The Lumineers: Cleopatra. Decca.

Von Murièle Weber (NZZ am Sonntag)

Vier Jahre haben sich die Lumineers Zeit gelassen für ihr zweites Album. Noch mehr als auf ihrem Debüt besingen die drei aus Denver mit eingängigem Folk die Americana. Dabei fehlen Höhepunkte wie die stampfende Hymne «Hey Ho» ihres ersten Albums. Dafür erzählt die Band zerbrechliche Alltagsgeschichten: von einem alten Mann im Spital in «Long Way from Home», dessen Spitalkittel immer zu kurz ist, und einem Paar, das in «Sleep on the Floor» nachts heimlich aus der erdrückenden Kleinstadtidylle flieht. Oder sie besingen in «Cleopatra» eine Taxifahrerin, Zigarette im Mundwinkel und eine Dose Bier zwischen die Schenkel geklemmt, die ihr ganzes Leben Pech hatte: «Ich kam immer zu spät, nur zu meinem Tod werde ich pünktlich sein.» Mit dem Album schreibt die Band keine Musikgeschichte, aber sie setzt den Menschen des amerikanischen Hinterlandes ein berührendes Denkmal, wie so viele vor ihnen. Ganz im Stile der Folklegende Woody Guthrie oder des literarischen Übervaters John Steinbeck. Leider ist eines ihrer beliebtesten Live-Stücke, «Falling in Love», auch auf dem neuesten Album nicht zu finden. Aber vielleicht würde eine Aufnahme dem Stück die Magie rauben. So existiert es nur in Form von Youtube-Videos von Sommerkonzerten, genauso wie eine flüchtige Sommerliebe. 

Freunde aus Köln

AnnenMayKantereit: Alles Nix Konkretes. Universal Music.

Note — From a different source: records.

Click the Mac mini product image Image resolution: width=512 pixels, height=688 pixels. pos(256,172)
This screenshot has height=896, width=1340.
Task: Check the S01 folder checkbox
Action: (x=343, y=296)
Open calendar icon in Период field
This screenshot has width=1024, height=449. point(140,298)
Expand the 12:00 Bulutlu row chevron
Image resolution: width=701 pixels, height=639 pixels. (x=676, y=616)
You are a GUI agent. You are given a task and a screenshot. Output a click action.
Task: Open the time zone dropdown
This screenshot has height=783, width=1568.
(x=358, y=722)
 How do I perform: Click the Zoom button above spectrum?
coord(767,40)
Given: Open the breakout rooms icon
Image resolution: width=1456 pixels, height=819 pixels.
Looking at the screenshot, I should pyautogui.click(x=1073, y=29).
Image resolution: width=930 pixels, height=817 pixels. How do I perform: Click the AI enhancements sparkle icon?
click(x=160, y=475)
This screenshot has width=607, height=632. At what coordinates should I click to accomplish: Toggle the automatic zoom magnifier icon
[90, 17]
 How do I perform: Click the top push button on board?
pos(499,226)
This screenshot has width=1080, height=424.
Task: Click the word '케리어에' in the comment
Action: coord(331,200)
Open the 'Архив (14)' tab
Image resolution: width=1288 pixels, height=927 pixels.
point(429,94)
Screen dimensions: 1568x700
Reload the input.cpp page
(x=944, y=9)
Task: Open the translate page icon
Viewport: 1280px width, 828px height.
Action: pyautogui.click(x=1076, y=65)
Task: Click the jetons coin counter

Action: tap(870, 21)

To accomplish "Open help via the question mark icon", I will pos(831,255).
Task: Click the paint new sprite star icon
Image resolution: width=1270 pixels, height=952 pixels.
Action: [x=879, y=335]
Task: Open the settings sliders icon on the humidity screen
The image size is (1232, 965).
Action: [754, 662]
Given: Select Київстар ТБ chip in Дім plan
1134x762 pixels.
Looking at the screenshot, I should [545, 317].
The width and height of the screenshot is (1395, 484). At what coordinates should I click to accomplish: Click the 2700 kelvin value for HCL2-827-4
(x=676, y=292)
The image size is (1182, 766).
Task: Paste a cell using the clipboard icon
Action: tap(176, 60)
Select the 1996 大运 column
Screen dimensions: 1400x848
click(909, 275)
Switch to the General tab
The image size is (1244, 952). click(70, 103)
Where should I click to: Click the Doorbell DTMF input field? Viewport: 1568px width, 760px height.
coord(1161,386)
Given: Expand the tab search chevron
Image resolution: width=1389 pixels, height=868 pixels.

Von Murièle Weber (NZZ am Sonntag)

Die Stimme klingt nach fünfzigjährigem Altrocker. Nach Zigarren und Whisky. Kratzend, tief, wuchtig. Aber gehören tut sie zum schmächtigen 23-jährigen Henning May. Einem der drei Gründungsmitglieder, aus deren Nachnamen sich ihr Bandname zusammensetzt. Es sind Jugendfreunde, die zusammen aufs Gymnasium in Köln gingen. Seit vier Jahren machen sie zusammen Musik. Anfangs haben sie oft auf der Strasse gesungen, bis ein Passant ein Video von ihnen online stellte, das in kurzer Zeit 15 000-mal angeklickt wurde. Da wurde ihnen klar, dass es auch anders gehen könnte. Mittlerweile reissen sich die Konzertveranstalter um sie, ihre Auftritte sind fast alle ausverkauft (so auch in Zürich im «X-tra», 14. 4.). Ihre Musik bezeichnen sie als «handgemacht» und meinen damit, dass sie nicht perfekt klingen soll. Es werden Vergleiche gezogen zu Tocotronic und Echt, die dem Stil von AMK aber nicht gerecht werden. Sie sind weder so politisch, noch machen sie seichten Pop. Sie klingen vielmehr nach Folk und den Beatsteakes. Sie singen aufrichtige, direkte Texte über ihr Leben («Es geht mir gut»), ihre Freundschaften («Wohin du gehst») und die Verflossene («Pocahontas»). Eröffnet wird das Album mit einer Ode an den Vater «Oft gefragt». Davon angesprochen fühlt sich nicht nur ihre eigene Generation. Es ist schwierig, diesem rauen, direkten Charme nicht zu erliegen. 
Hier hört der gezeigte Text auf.